Carina era mi vecina del “sexto A”. Era una niña alemana hija de español y germana. Era una criatura muy guapa, si no fuera porque con los años se dejó llevar por el dulce y el dulce terminó por comerla, cuando engordó más de veinte kilos.

Éramos un rosario de niños, pero de niños felices.

Hoy, en el fraccionamiento donde vivo desde hace dieciséis años, no conozco a nadie salvo a los vecinos de al lado que son grandes amigos. Magdalena y Rafa son una familia llena de vida, humana y cariñosa.

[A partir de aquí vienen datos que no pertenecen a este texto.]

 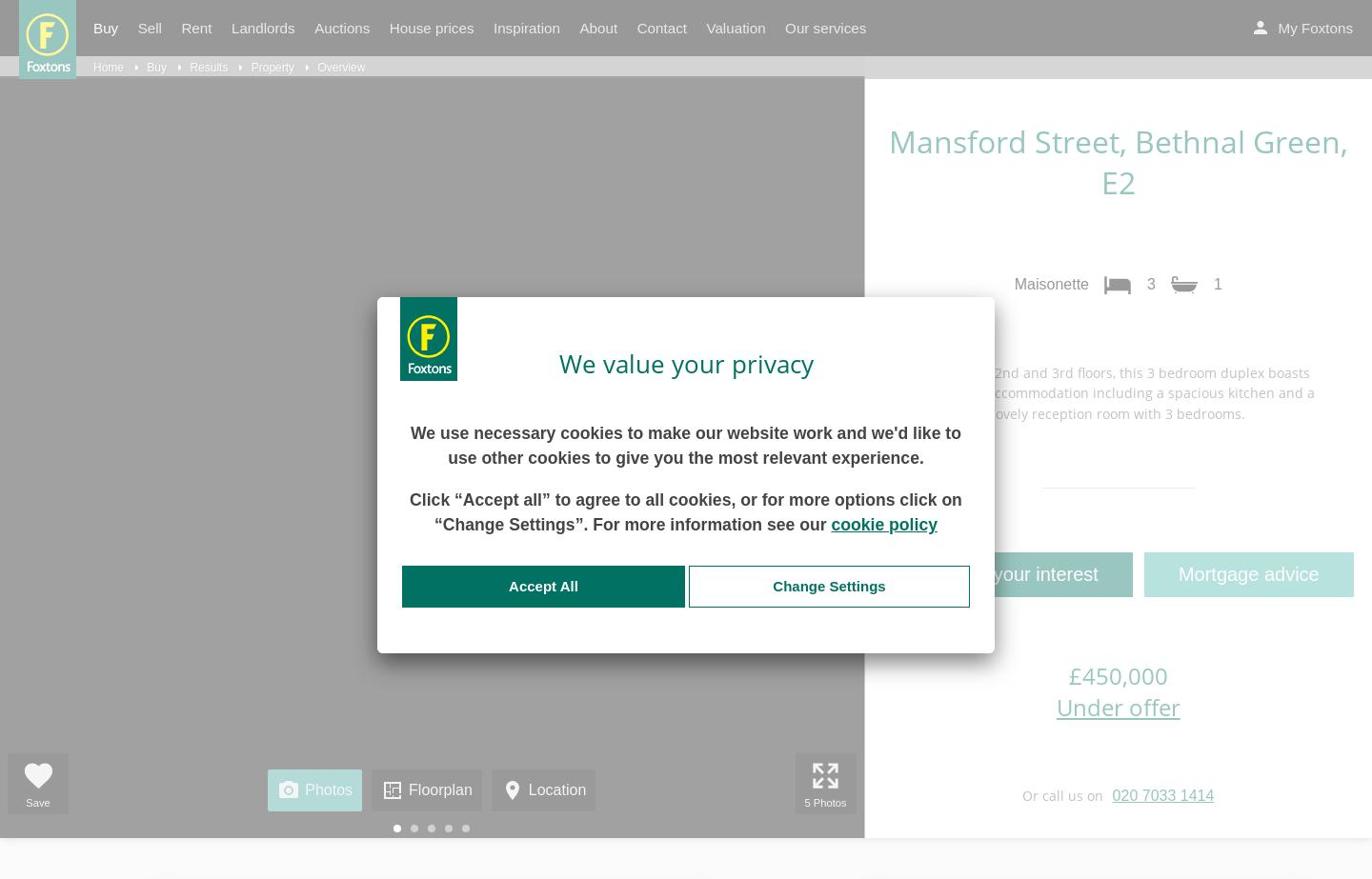 I want to click on 'Floorplan', so click(x=408, y=789).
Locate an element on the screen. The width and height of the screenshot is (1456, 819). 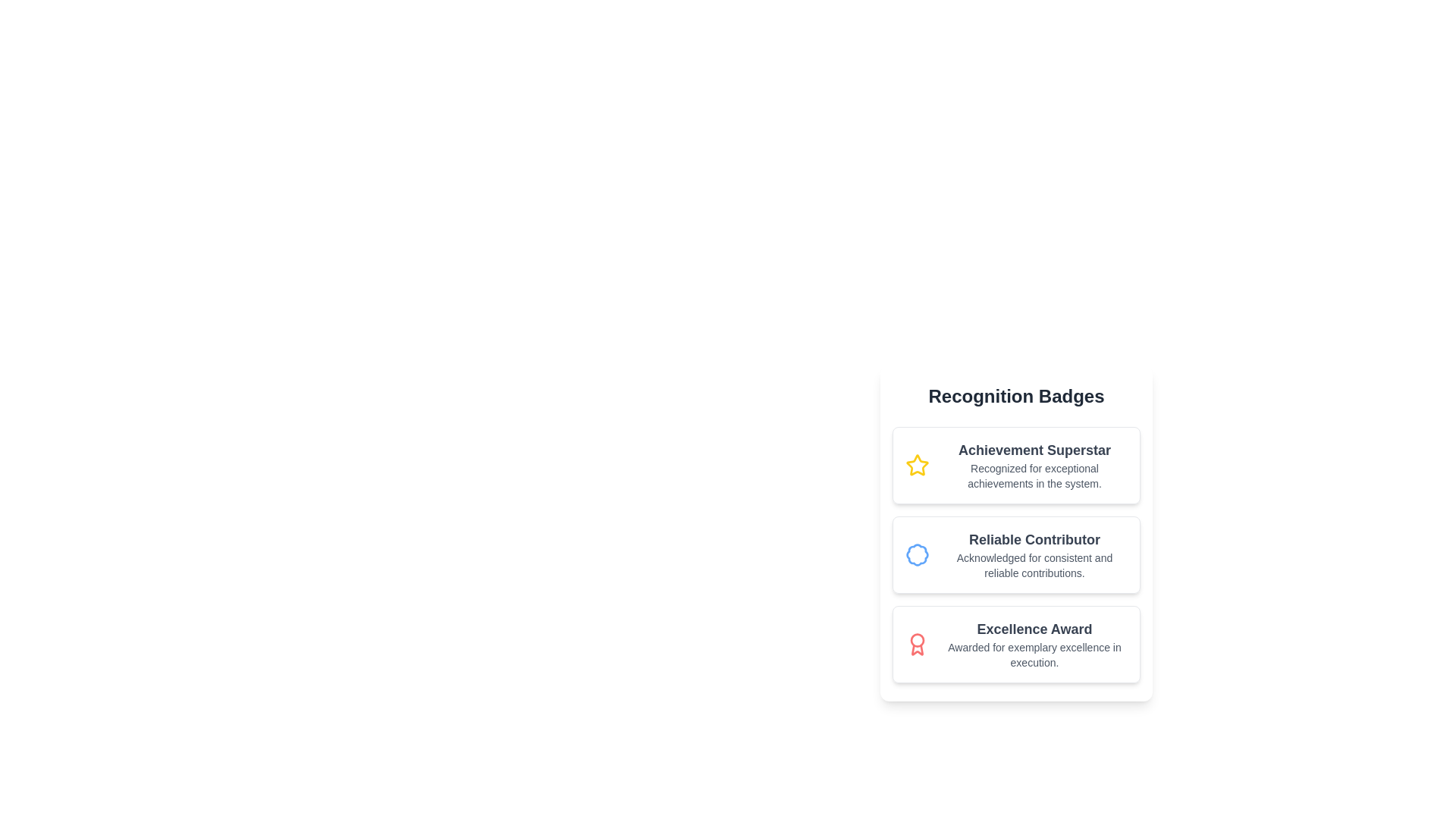
the descriptive text label providing information about the 'Achievement Superstar' badge, located below the badge text in the top card of recognition badges is located at coordinates (1034, 475).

Sin embargo, el trato que viví hace cuarenta y cinco años se perdió con la tecnología, el individualismo, internet. Ya nadie se conoce ni existe el interés de conocerse. Nos hemos deshumanizado hasta el punto de que no sabemos saludar. Olvidamos los “buenos días”, “adiós” o “bienvenidos” como si fuera un anatema que hay que cumplir, como si costara dinero. Nos vamos haciendo cada vez menos humanos. Tanto así que los robots serán nuestros nuevos amigos; sí, esos que nos quitan los trabajos y que no tienen alma. Lamentablemente cada vez nos parecemos menos a Dios y más a ellos.

Nos encontramos más cómodos en las redes sociales Instagram o Facebook que en una conversación deportiva, política o familiar. Y así y todo, en los Estados Unidos por ejemplo, más del sesenta por ciento de la ciudadanía dice conocer la actualidad por, nada menos que Facebook. Ahora resulta que va a ser el nuevo credo de la información.

¿Hasta dónde vamos a llegar? Nuestro reto es pararlo. El problema es que no sabemos cómo y tampoco si tenemos el interés suficiente en hacerlo. Es la auténtica deshumanización.